■ **RECORDS FOR THIS TASK**:
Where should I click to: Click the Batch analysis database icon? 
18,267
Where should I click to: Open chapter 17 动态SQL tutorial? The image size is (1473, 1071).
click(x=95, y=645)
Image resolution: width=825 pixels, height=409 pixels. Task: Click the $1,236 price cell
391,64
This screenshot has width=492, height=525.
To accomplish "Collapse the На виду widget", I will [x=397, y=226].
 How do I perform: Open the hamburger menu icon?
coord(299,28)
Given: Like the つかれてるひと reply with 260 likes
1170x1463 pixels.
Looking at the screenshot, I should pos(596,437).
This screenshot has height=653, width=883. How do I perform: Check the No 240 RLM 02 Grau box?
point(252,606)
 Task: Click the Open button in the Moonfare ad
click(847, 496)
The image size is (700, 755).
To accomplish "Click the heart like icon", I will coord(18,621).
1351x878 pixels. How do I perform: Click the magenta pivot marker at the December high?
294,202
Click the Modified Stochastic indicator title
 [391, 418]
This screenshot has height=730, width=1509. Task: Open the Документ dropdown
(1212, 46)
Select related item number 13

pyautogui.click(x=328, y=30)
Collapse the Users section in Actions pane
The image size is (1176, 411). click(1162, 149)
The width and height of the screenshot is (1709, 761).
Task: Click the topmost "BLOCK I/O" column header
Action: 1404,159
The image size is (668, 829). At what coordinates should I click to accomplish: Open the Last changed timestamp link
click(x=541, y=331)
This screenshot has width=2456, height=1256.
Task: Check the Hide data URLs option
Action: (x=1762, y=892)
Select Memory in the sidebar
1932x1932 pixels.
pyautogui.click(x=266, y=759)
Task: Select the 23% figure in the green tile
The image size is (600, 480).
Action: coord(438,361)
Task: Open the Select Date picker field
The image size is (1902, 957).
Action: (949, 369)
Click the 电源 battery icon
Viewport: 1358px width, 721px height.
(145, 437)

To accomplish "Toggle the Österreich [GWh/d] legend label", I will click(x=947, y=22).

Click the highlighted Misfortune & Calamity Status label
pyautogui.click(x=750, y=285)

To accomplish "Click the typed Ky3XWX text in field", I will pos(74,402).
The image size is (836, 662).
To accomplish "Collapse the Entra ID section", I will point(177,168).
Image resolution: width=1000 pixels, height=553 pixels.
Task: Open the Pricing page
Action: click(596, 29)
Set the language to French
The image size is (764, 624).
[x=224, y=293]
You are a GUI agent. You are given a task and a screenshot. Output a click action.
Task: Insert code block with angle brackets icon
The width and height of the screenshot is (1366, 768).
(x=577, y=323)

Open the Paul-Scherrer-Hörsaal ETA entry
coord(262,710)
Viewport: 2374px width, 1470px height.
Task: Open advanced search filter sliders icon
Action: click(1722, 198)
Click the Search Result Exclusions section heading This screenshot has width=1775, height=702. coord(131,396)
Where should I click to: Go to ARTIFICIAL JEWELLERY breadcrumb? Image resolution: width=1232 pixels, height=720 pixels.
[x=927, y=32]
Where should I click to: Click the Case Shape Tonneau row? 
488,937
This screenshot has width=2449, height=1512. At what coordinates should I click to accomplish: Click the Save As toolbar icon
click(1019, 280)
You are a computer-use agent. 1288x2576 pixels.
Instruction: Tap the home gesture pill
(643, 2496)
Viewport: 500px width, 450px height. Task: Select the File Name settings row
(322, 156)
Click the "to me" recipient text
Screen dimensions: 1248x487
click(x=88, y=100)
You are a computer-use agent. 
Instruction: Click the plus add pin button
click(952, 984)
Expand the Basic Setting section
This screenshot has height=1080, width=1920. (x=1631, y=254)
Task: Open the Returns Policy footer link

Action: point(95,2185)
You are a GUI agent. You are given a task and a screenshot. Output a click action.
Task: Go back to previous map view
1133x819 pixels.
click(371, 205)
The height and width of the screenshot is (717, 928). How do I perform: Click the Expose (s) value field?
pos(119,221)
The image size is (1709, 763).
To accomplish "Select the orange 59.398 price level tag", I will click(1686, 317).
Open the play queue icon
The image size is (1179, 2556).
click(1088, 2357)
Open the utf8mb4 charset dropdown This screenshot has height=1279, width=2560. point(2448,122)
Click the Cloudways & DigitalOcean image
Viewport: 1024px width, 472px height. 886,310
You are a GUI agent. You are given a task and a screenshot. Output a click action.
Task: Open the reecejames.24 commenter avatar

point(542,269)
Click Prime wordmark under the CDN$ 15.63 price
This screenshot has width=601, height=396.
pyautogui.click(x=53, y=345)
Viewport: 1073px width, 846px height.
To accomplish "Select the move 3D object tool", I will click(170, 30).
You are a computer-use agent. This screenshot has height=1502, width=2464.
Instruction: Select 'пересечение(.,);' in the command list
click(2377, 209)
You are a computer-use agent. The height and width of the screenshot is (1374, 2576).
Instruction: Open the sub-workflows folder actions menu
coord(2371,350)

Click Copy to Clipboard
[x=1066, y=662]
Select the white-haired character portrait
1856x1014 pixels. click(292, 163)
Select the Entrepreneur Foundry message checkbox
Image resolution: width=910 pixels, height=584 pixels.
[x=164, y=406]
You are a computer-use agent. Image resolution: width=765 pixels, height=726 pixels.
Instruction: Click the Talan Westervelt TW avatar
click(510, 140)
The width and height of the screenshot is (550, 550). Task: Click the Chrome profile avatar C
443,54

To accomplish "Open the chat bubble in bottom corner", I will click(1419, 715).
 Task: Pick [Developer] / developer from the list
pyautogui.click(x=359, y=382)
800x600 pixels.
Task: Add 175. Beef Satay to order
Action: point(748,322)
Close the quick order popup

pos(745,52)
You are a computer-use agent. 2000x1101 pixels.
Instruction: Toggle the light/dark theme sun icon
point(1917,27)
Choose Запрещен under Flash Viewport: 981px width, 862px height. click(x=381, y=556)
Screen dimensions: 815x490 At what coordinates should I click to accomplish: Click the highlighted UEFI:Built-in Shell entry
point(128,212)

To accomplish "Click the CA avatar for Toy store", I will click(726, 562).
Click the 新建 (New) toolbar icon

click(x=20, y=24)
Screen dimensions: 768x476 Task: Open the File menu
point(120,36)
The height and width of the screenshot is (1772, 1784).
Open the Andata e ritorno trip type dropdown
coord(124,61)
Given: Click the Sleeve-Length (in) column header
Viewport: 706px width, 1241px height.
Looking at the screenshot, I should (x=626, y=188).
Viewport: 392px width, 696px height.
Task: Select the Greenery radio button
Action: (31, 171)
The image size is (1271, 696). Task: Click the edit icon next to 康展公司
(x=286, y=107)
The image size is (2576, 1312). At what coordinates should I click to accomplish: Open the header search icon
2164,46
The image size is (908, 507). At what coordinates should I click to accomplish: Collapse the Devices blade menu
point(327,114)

■ **THE REQUEST**: Reproduce the entire listing above, line for line, with no alterations.

■ **FINAL ANSWER**:
Where should I click to: Click the Batch analysis database icon? 
18,267
Where should I click to: Open chapter 17 动态SQL tutorial? The image size is (1473, 1071).
click(x=95, y=645)
Image resolution: width=825 pixels, height=409 pixels. Task: Click the $1,236 price cell
391,64
This screenshot has width=492, height=525.
To accomplish "Collapse the На виду widget", I will [x=397, y=226].
 How do I perform: Open the hamburger menu icon?
coord(299,28)
Given: Like the つかれてるひと reply with 260 likes
1170x1463 pixels.
Looking at the screenshot, I should pos(596,437).
This screenshot has height=653, width=883. How do I perform: Check the No 240 RLM 02 Grau box?
point(252,606)
 Task: Click the Open button in the Moonfare ad
click(847, 496)
The image size is (700, 755).
To accomplish "Click the heart like icon", I will coord(18,621).
1351x878 pixels. How do I perform: Click the magenta pivot marker at the December high?
294,202
Click the Modified Stochastic indicator title
 [391, 418]
This screenshot has height=730, width=1509. Task: Open the Документ dropdown
(1212, 46)
Select related item number 13

pyautogui.click(x=328, y=30)
Collapse the Users section in Actions pane
The image size is (1176, 411). click(1162, 149)
The width and height of the screenshot is (1709, 761).
Task: Click the topmost "BLOCK I/O" column header
Action: 1404,159
The image size is (668, 829). At what coordinates should I click to accomplish: Open the Last changed timestamp link
click(x=541, y=331)
This screenshot has width=2456, height=1256.
Task: Check the Hide data URLs option
Action: (x=1762, y=892)
Select Memory in the sidebar
1932x1932 pixels.
pyautogui.click(x=266, y=759)
Task: Select the 23% figure in the green tile
The image size is (600, 480).
Action: coord(438,361)
Task: Open the Select Date picker field
The image size is (1902, 957).
Action: (949, 369)
Click the 电源 battery icon
Viewport: 1358px width, 721px height.
(145, 437)

To accomplish "Toggle the Österreich [GWh/d] legend label", I will click(x=947, y=22).

Click the highlighted Misfortune & Calamity Status label
pyautogui.click(x=750, y=285)

To accomplish "Click the typed Ky3XWX text in field", I will pos(74,402).
The image size is (836, 662).
To accomplish "Collapse the Entra ID section", I will point(177,168).
Image resolution: width=1000 pixels, height=553 pixels.
Task: Open the Pricing page
Action: click(596, 29)
Set the language to French
The image size is (764, 624).
[x=224, y=293]
You are a GUI agent. You are given a task and a screenshot. Output a click action.
Task: Insert code block with angle brackets icon
The width and height of the screenshot is (1366, 768).
(x=577, y=323)

Open the Paul-Scherrer-Hörsaal ETA entry
coord(262,710)
Viewport: 2374px width, 1470px height.
Task: Open advanced search filter sliders icon
Action: click(1722, 198)
Click the Search Result Exclusions section heading This screenshot has width=1775, height=702. coord(131,396)
Where should I click to: Go to ARTIFICIAL JEWELLERY breadcrumb? Image resolution: width=1232 pixels, height=720 pixels.
[x=927, y=32]
Where should I click to: Click the Case Shape Tonneau row? 
488,937
This screenshot has width=2449, height=1512. At what coordinates should I click to accomplish: Click the Save As toolbar icon
click(1019, 280)
You are a computer-use agent. 1288x2576 pixels.
Instruction: Tap the home gesture pill
(643, 2496)
Viewport: 500px width, 450px height. Task: Select the File Name settings row
(322, 156)
Click the "to me" recipient text
Screen dimensions: 1248x487
click(x=88, y=100)
You are a computer-use agent. 
Instruction: Click the plus add pin button
click(952, 984)
Expand the Basic Setting section
This screenshot has height=1080, width=1920. (x=1631, y=254)
Task: Open the Returns Policy footer link

Action: point(95,2185)
You are a GUI agent. You are given a task and a screenshot. Output a click action.
Task: Go back to previous map view
1133x819 pixels.
click(371, 205)
The height and width of the screenshot is (717, 928). How do I perform: Click the Expose (s) value field?
pos(119,221)
The image size is (1709, 763).
To accomplish "Select the orange 59.398 price level tag", I will click(1686, 317).
Open the play queue icon
The image size is (1179, 2556).
click(1088, 2357)
Open the utf8mb4 charset dropdown This screenshot has height=1279, width=2560. point(2448,122)
Click the Cloudways & DigitalOcean image
Viewport: 1024px width, 472px height. 886,310
You are a GUI agent. You are given a task and a screenshot. Output a click action.
Task: Open the reecejames.24 commenter avatar

point(542,269)
Click Prime wordmark under the CDN$ 15.63 price
This screenshot has width=601, height=396.
pyautogui.click(x=53, y=345)
Viewport: 1073px width, 846px height.
To accomplish "Select the move 3D object tool", I will click(170, 30).
You are a computer-use agent. This screenshot has height=1502, width=2464.
Instruction: Select 'пересечение(.,);' in the command list
click(2377, 209)
You are a computer-use agent. The height and width of the screenshot is (1374, 2576).
Instruction: Open the sub-workflows folder actions menu
coord(2371,350)

Click Copy to Clipboard
[x=1066, y=662]
Select the white-haired character portrait
1856x1014 pixels. click(292, 163)
Select the Entrepreneur Foundry message checkbox
Image resolution: width=910 pixels, height=584 pixels.
[x=164, y=406]
You are a computer-use agent. Image resolution: width=765 pixels, height=726 pixels.
Instruction: Click the Talan Westervelt TW avatar
click(510, 140)
The width and height of the screenshot is (550, 550). Task: Click the Chrome profile avatar C
443,54

To accomplish "Open the chat bubble in bottom corner", I will click(1419, 715).
 Task: Pick [Developer] / developer from the list
pyautogui.click(x=359, y=382)
800x600 pixels.
Task: Add 175. Beef Satay to order
Action: point(748,322)
Close the quick order popup

pos(745,52)
You are a computer-use agent. 2000x1101 pixels.
Instruction: Toggle the light/dark theme sun icon
point(1917,27)
Choose Запрещен under Flash Viewport: 981px width, 862px height. click(x=381, y=556)
Screen dimensions: 815x490 At what coordinates should I click to accomplish: Click the highlighted UEFI:Built-in Shell entry
point(128,212)

To accomplish "Click the CA avatar for Toy store", I will click(726, 562).
Click the 新建 (New) toolbar icon

click(x=20, y=24)
Screen dimensions: 768x476 Task: Open the File menu
point(120,36)
The height and width of the screenshot is (1772, 1784).
Open the Andata e ritorno trip type dropdown
coord(124,61)
Given: Click the Sleeve-Length (in) column header
Viewport: 706px width, 1241px height.
Looking at the screenshot, I should (x=626, y=188).
Viewport: 392px width, 696px height.
Task: Select the Greenery radio button
Action: (31, 171)
The image size is (1271, 696). Task: Click the edit icon next to 康展公司
(x=286, y=107)
The image size is (2576, 1312). At what coordinates should I click to accomplish: Open the header search icon
2164,46
The image size is (908, 507). At what coordinates should I click to accomplish: Collapse the Devices blade menu
point(327,114)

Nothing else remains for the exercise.